Olha, o tema que eu mais gosto é paisagismo. Monumentos, casarios antigos. O paisagismo é uma área que eu gosto de brincar com a paisagem. Eu vejo uma paisagem assim que me encanta, eu já penso logo em chegar em casa e retratar aquilo, e transferir pra tela. É o meu tema favorito.

Sei que você também faz trabalhos por encomenda. Você vive desse trabalho?

Não, não. Até agora não. Queria eu. Meu sonho é viver só dependendo disso. Mas eu tenho outras coisas. Eu sou músico também. Trabalho em pintura predial. Toda a pintura predial, emassamento, que é a minha profissão mesmo, pintor predial. E trabalhei na área de música bastante tempo, ainda sou músico. Mas tô começando a tomar gosto agora, tentar ver se consigo dar os meus primeiros passos na área da pintura em tela. A gente no Brasil tem que ser muito versátil, tem que navegar em vários mares diferentes.

Há algum nome da história da arte que você admira?

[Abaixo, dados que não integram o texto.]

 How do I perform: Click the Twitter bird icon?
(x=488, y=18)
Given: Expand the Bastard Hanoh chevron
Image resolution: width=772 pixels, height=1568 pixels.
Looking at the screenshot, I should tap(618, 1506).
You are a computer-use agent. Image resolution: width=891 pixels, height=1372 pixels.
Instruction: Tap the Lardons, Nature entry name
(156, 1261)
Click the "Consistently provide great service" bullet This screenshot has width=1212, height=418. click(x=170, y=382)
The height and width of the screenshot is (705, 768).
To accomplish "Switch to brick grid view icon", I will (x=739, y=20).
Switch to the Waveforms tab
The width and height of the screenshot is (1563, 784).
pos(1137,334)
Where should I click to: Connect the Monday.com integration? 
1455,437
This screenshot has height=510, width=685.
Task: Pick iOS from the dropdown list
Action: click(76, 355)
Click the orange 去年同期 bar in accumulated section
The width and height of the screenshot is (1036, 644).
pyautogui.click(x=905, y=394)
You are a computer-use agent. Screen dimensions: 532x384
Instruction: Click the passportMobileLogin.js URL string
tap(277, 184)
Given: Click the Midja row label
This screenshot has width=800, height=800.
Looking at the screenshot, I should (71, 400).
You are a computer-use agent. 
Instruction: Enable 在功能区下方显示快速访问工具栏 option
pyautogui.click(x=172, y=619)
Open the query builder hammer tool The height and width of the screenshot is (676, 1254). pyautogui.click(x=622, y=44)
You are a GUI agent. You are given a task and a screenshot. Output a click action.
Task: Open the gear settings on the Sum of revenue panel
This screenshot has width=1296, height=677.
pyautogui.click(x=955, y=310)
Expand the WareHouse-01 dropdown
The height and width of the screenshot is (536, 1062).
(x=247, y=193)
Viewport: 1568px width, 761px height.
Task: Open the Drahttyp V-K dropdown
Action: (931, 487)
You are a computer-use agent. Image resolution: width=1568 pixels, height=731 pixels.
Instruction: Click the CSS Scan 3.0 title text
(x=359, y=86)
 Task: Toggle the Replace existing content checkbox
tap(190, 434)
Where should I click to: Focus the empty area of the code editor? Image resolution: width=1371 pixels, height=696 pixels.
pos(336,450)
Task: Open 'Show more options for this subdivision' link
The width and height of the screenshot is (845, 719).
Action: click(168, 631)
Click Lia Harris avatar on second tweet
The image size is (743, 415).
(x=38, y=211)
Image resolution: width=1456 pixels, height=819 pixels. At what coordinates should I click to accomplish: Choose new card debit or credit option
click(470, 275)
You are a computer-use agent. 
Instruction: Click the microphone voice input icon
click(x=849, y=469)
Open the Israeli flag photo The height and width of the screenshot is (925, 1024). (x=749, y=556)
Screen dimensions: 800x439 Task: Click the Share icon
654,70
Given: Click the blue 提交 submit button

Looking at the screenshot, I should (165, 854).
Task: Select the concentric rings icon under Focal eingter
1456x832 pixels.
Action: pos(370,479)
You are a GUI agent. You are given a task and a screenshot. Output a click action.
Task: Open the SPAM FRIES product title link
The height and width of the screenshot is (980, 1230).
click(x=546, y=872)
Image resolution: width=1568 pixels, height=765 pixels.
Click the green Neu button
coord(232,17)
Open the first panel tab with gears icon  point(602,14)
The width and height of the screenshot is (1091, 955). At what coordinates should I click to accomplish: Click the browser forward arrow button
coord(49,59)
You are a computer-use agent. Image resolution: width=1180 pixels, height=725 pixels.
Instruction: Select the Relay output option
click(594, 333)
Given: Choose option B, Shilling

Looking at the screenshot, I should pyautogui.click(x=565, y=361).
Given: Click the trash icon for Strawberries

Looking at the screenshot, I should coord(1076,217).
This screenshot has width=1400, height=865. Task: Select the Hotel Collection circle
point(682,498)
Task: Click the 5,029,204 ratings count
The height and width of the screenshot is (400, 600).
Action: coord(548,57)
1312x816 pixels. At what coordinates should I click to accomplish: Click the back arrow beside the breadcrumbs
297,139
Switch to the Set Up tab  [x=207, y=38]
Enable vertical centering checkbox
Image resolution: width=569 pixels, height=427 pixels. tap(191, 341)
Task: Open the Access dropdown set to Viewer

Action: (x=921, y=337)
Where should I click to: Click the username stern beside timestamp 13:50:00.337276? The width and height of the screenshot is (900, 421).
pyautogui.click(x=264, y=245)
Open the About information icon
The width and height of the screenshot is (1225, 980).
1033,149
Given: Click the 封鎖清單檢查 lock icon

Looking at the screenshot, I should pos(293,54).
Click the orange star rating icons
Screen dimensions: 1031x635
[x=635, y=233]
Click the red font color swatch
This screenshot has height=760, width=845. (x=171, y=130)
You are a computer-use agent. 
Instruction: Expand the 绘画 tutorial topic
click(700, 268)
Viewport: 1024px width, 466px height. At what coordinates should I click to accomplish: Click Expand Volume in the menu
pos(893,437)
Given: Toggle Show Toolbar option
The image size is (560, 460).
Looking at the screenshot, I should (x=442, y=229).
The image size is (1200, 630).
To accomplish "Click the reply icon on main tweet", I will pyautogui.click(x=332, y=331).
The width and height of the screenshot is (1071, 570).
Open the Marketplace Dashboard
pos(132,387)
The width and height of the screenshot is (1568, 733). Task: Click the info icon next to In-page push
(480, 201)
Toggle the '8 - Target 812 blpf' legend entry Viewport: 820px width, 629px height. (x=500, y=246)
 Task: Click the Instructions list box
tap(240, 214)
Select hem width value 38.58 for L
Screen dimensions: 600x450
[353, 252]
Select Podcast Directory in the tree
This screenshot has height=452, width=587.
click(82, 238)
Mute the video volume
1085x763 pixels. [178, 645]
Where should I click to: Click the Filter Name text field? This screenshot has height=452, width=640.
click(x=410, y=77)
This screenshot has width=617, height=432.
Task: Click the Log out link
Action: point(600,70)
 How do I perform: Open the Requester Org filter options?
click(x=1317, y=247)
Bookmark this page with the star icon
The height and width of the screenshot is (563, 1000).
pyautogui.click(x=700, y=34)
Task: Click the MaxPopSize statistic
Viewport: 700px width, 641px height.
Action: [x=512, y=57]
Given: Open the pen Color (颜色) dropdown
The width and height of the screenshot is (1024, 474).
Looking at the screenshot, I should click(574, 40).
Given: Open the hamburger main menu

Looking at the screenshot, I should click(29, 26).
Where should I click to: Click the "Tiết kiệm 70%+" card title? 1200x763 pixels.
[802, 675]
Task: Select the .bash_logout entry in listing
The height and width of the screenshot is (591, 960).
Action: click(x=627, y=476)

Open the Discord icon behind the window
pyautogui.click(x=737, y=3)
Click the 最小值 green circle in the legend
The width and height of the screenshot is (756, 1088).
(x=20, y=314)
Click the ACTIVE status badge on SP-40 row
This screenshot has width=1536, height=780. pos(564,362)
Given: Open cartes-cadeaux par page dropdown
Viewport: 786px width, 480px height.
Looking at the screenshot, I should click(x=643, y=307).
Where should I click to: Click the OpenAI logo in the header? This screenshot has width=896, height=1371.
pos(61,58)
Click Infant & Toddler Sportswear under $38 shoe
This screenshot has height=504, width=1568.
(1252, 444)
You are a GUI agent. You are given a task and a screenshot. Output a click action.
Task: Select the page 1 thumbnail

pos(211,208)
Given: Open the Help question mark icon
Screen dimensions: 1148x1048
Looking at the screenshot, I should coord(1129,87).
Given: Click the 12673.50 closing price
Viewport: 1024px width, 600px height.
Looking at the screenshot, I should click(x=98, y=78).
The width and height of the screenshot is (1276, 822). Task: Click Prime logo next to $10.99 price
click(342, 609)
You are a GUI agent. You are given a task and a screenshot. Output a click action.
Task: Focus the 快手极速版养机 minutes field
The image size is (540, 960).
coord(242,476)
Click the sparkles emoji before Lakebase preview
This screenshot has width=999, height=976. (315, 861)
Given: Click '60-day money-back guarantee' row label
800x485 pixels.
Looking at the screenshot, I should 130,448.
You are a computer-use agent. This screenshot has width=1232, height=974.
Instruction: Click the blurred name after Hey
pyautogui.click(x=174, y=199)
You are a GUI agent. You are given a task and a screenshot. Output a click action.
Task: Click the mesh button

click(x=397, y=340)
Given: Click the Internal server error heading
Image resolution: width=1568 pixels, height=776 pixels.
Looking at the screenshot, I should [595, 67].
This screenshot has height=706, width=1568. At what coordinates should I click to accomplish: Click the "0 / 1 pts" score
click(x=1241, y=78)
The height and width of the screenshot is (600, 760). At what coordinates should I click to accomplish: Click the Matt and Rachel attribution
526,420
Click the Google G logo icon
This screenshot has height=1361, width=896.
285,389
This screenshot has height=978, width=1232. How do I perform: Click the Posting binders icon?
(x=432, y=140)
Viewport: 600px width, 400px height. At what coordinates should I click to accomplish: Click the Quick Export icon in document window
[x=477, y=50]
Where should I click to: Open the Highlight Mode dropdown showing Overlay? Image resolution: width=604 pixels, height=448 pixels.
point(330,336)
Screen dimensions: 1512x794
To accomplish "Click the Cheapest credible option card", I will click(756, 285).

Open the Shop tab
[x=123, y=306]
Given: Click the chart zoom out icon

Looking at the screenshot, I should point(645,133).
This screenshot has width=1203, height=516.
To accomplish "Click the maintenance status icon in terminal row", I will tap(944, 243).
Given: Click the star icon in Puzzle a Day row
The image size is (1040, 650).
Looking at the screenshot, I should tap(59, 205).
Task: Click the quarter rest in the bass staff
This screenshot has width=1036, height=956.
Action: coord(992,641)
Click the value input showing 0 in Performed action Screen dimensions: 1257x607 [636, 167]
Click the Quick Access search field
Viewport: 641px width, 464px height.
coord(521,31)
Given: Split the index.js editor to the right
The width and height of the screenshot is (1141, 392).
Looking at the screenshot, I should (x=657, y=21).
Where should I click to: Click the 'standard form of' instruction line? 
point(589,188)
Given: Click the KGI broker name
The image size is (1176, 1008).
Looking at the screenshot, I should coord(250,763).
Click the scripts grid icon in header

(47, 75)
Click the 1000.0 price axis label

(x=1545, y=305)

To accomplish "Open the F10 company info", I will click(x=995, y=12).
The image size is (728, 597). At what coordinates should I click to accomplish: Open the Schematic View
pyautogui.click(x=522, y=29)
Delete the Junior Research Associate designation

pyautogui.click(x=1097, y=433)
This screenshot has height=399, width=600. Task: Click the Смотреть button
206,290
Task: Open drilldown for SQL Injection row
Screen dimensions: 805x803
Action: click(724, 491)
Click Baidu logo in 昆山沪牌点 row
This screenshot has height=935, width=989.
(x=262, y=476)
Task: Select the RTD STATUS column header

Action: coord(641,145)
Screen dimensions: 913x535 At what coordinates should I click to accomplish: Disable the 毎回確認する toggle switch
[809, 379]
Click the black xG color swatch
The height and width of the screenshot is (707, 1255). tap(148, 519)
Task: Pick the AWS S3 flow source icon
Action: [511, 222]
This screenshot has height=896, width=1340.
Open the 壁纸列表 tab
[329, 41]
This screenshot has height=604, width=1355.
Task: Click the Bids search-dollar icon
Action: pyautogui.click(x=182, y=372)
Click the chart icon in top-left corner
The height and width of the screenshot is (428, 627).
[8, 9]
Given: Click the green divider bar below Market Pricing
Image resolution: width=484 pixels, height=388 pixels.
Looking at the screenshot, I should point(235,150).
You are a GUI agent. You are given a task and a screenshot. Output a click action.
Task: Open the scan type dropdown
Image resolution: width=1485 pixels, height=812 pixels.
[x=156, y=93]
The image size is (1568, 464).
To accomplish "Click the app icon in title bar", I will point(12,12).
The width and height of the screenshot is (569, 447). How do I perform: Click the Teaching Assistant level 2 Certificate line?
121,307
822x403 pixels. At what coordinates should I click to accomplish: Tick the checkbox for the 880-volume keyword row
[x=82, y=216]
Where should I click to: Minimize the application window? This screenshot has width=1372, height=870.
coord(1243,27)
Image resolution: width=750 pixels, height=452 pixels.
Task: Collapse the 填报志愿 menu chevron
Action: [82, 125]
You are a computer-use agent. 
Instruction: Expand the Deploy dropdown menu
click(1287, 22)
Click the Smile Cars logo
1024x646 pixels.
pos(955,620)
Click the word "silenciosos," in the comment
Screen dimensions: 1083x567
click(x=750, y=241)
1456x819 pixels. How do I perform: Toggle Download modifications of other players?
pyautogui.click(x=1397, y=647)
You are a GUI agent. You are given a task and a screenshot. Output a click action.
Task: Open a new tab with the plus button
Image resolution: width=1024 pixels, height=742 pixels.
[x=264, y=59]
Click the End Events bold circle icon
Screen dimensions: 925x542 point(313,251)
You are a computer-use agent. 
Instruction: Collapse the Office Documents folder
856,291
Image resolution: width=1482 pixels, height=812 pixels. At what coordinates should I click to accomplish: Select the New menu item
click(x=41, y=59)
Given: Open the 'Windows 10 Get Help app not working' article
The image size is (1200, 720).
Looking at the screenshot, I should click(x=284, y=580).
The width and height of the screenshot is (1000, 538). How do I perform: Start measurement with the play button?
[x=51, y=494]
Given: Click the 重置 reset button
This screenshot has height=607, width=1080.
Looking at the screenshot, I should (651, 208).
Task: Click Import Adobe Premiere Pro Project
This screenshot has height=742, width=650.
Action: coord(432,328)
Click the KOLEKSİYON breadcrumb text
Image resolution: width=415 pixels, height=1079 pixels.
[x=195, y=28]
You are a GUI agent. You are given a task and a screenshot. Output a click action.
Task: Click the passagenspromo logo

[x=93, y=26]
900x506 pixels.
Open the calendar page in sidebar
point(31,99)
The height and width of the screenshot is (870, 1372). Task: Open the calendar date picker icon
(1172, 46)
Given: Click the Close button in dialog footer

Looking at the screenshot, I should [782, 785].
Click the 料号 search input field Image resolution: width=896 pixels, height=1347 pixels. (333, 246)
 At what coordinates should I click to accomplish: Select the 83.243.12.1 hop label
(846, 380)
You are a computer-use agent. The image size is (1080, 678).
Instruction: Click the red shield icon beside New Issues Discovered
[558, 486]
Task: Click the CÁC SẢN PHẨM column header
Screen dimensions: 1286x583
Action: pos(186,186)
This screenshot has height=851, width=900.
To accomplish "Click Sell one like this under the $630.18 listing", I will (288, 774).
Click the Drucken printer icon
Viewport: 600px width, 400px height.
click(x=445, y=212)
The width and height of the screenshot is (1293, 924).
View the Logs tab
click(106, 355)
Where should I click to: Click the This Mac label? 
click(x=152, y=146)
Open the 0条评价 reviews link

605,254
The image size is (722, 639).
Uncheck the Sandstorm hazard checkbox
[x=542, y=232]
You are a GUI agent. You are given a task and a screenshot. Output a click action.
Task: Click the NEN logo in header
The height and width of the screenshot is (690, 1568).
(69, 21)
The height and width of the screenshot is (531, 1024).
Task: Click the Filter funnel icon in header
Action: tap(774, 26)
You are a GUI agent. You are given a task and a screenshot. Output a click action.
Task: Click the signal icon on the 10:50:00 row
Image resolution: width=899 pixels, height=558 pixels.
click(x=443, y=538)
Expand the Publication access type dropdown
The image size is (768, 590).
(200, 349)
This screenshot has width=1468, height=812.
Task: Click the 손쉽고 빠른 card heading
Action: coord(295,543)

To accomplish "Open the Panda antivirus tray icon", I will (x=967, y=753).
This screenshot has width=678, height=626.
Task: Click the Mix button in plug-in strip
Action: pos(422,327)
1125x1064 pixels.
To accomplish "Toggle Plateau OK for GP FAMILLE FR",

Olha, tem muitos, tanto os pintores antigos, tipo [Paul] Cézanne, o próprio Leonardo Da Vinci. Tem um que eu tava pesquisando ele ultimamente chamado Thomas Cole, que é um inglês naturalizado americano, que ele tem uma pintura muito boa, muito expressiva assim; e os quadros dele retratam uma história, toda uma história, do começo ao fim, do ser humano. Fora isso, dos pintores contemporâneos tem muitos; tem o Kevin Hill, que é um pintor de fora; tem o Michael James, que retrata paisagismo. E por aí vai. Fora os grandes, tipo [Pablo] Picasso. Daqui, tem o Cândido Portinari, Tarsila do Amaral. É uma gama de várias referências boas que eu pesquiso.

Como você faz para promover e divulgar o seu trabalho?

Eu estou divulgando muito através de redes sociais, através do Instagram. Eu tenho o meu Instagram, tem o Facebook. Tem a coisa do boca a boca também (risos). E os contatos via amigos. E tentando agora através de exposições; tô acabando uma exposição agora, aqui no Recife, num espaço chamado Caldo de Boteco [na Rua da Soledade, nº 58, na Boa Vista], é um bar-restaurante. A gente tá terminando a exposição agora, dia 11. Vou tentar outras exposições. Isso tudo é meio de divulgação.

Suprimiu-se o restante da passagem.